▶ **TEXTO**:
________________________

Natureza jurídica do trabalho temporário

Filipe Lamelas, CoLABOR

A complexidade da realidade jurídica em apreço advém da existência de dois negócios jurídicos distintos, de caráter bilateral, com repercussões jurídicas em três sujeitos, determinando a partilha do exercício dos poderes típicos do empregador entre duas entidades diversas e, no polo oposto, um único sujeito que se compromete a executar a sua prestação sob autoridade e direção de um terceiro. 

Essa especificidade é determinada pela existência de dois negócios jurídicos de natureza distinta. Por um lado, um contrato de prestação de serviços celebrado entre a ETT (empresa de trabalho temporário) e o utilizador e, por outro, um contrato de trabalho celebrado entre a ETT e o trabalhador. Tal especificidade molda todo o conteúdo das relações estabelecidas. No entanto, a ligação estabelecida entre os negócios mencionados não é meramente exterior ou acidental.1 Pelo contrário, embora o contrato de utilização e o contrato de trabalho mantenham a sua individualidade, o que determina que a sua especial conexão não possa reconduzir-se a uma unidade contratual – não se tratando, por isso, de um negócio jurídico unitário com meras declarações complementares –, ambos estão profundamente ligados. 

Esse nexo funcional influencia a disciplina jurídica de ambos os negócios, tratando-se, desta forma, de “um vínculo substancial que pode alterar o regime normal de um dos contratos ou de ambos, por virtude da relação de interdependência que eventualmente se crie entre eles”.2 Nesse sentido, podemos afirmar que a triangulação provocada pela articulação destes negócios jurídicos consubstancia uma união de contratos.3 

Tradicionalmente, a doutrina distingue entre a união externa, isto é, quando “dois ou mais contratos surgem como materialmente unidos, sem que entre eles se estabeleça qualquer nexo com relevância jurídica”, a união interna, nas situações em que “uma das partes – ou ambas – celebrem um contrato, subordinadamente à celebração de outro” e a união alternativa, que ocorre “sempre que a concretização dum contrato afaste a celebração de outro”.4 

No trabalho temporário, a prestação delimitada pelo contrato de trabalho temporário corresponde à “prometida” pela ETT no contrato de utilização, reconduzindo-se a celebração de ambos os negócios jurídicos ao mesmo fundamento. Se, por um lado, essa interdependência constitui “uma forma de tutela do trabalhador temporário que garante a transparência de toda a operação”,5 por outro, permite vislumbrar a singularidade da finalidade económica prosseguida através da pluralidade de negócios, estabelecendo-se entre eles “um vínculo de dependência ou complementaridade que faz com que as vicissitudes de cada um dos contratos sejam suscetíveis de se refletir sobre os restantes”,6 o que permite classificar esta figura como união interna de contratos.

________________________

▶ **DADOS REGISTADOS**:
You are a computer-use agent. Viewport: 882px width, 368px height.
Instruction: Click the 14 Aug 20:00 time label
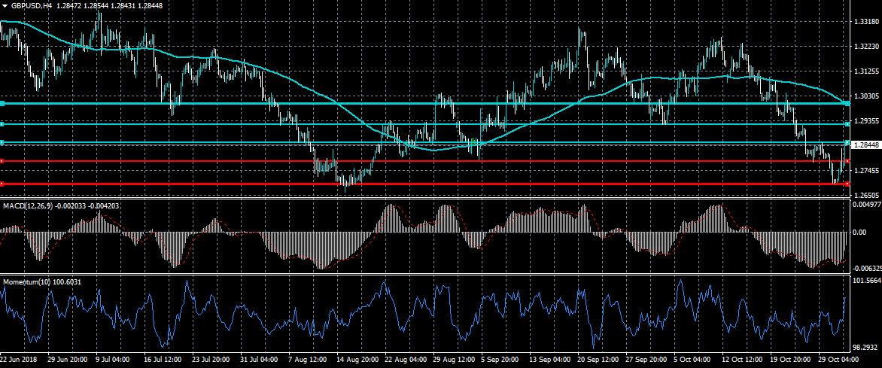pos(356,359)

________________________

▶ **EXERCÍCIOS**:
[1] Devolva, sem qualquer alteração, o trecho do texto sobre o trabalho temporário compreendido entre "Essa especificidade é" e "estão profundamente ligados.", inclusive.
[2] Responda às perguntas seguintes com base no texto sobre o trabalho temporário.
(a) Entre que partes é celebrado o contrato de prestação de serviços?
(b) Segundo a doutrina citada, quando ocorre a união alternativa?
(c) Em que tipo de união de contratos é classificada, no final, esta figura?
[3] Escreva a continuação do texto sobre a natureza jurídica do trabalho temporário a partir do ponto em que termina.
O material não tem qualquer papel nestes exercícios.

▶ **RESPOSTAS FINAIS**:
[1]
Essa especificidade é determinada pela existência de dois negócios jurídicos de natureza distinta. Por um lado, um contrato de prestação de serviços celebrado entre a ETT (empresa de trabalho temporário) e o utilizador e, por outro, um contrato de trabalho celebrado entre a ETT e o trabalhador. Tal especificidade molda todo o conteúdo das relações estabelecidas. No entanto, a ligação estabelecida entre os negócios mencionados não é meramente exterior ou acidental.1 Pelo contrário, embora o contrato de utilização e o contrato de trabalho mantenham a sua individualidade, o que determina que a sua especial conexão não possa reconduzir-se a uma unidade contratual – não se tratando, por isso, de um negócio jurídico unitário com meras declarações complementares –, ambos estão profundamente ligados.

[2]
(a) Entre a ETT (empresa de trabalho temporário) e o utilizador.
(b) Sempre que a concretização dum contrato afaste a celebração de outro.
(c) Como união interna de contratos.

[3]
Por sua vez, essa união ou coligação de contratos pode ser unilateral, se as alterações verificadas num dos contratos tiverem reflexos no outro e vice-versa, ou bilateral, quando “um dos contratos tem predomínio sobre o outro e só as vicissitudes do primeiro se repercutem no segundo”,7 e voluntária ou necessária, consoante dependa ou não, exclusivamente, da vontade dos contraentes. Assim, o trabalho temporário caracteriza-se por ser uma união de contratos unilateral (ou parcialmente bilateral) – na medida em que as vicissitudes do contrato de utilização se repercutem no contrato de trabalho, mas nem todas as vicissitudes deste contrato se repercutem no contrato de prestação de serviço 8 – e necessária, porque se trata de uma relação natural entre os negócios, independente da vontade das partes.9 

A coligação contratual distingue-se comummente, no que respeita à sua estrutura, entre união genética ou funcional. Na primeira hipótese, um “dos contratos apenas produz efeitos sobre o outro na fase de formação, mas a partir daí, durante a respetiva execução, não se regista qualquer interferência e os vínculos permanecem autónomos”,10 ao passo que, na segunda situação apontada, o destino dos negócios jurídicos está ligado, não apenas na fase da respetiva formação, mas também no desenvolvimento e funcionamento das relações deles emergentes. A figura do trabalho temporário, deve, por isso, ser classificada como uma união de contratos funcional, porquanto o contrato de utilização não produz efeitos somente na fase formativa do contrato de trabalho temporário. Ao invés, o desenvolvimento e funcionamento dos negócios jurídicos em apreço encontra-se intimamente ligado, em virtude da sua interdependência funcional, transcendendo a fase formativa. 

Em suma, podemos classificar o trabalho temporário como uma união interna de contratos unilateral,11 necessária e funcional,12 o que determina a interligação de efeitos entre os dois contratos. 

 


1 Situação que João de Matos Antunes Varela, Direito das Obrigações, p. 288, caracteriza como uma mera “junção de contratos”. 

2 João de Matos Antunes Varela, Direito das Obrigações, p. 289. 

3 Segundo a classificação de Pedro Romano Martinez, Da cessação…, p. 250, “coligação de contratos”. Conforme refere Maria Regina Gomes Redinha, A relação laboral fragmentada…, p. 174, “a união de contratos não é destituída pela falta de identidade dos sujeitos, bastando-se com a existência de um participante comum nos vínculos conexionados.” 

4 António Menezes Cordeiro, Direito das Obrigações, p. 429. 

5 Júlio Gomes, “Algumas observações…”, p. 59.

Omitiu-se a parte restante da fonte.